Weird Hope and Loving Truculence
I started out trying to put together a mix that expressed, and engendered, hope, in peculiar forms. When I looked at the list, I realized I’d put all these boasting, large-egoed vociferations on there. There’s a strange quality to all the boasting songs, though: good-heartedness, kind-spiritedness, happiness.
1. Arthur Russell, “This Is How We Walk on the Moon”
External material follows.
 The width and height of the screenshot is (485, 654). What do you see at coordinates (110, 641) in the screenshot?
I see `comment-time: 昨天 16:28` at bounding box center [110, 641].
Arthur was a gay dude from Iowa, a cello player, with a face pocked with acne scars; he moved to New York in the old gritty days, and made oddball indie disco and country records. This song is spare, haunting, and, on some weird intangible level, funky. “Every step is moving me up,” is the refrain.
2. ESG, “Erase You”
Three sisters from the Bronx put this band together in the early ’80s, ran around the margins between the punk/no-wave and rap music universes–they opened for Johnny Rotten’s Public Image, Limited, at the Ritz–the tour where Lydon played behind a screen, and the audience booed, then rioted. The song’s attitude is — as the children used to say, fierce — a stellar fuck-off track. “Last night, I went out with Tony / He had on so much gold / But it was phony.”
3. Cheap Trick, “Reach Out”
From the soundtrack of the cheesy animated sci-fi movie Heavy Metal, this is such a full-guns karate-training-montage song from an ’80s tune it’s ridiculous. It’s like the song the red-leather-clad Dirk Diggler sings in Boogie Nights, but real. (and P.S., the song is real-life amazing, not ha-ha freaky). “Don’t be afraid to drive the nail in the wood,” goes an oddly surreal go-get-’em! lyric, “and drink the water that t-t-tastes so good.” I met Rick Nielsen when I was fourteen–I was waiting outside the theater before the show–and requested this, and he looked at me weird.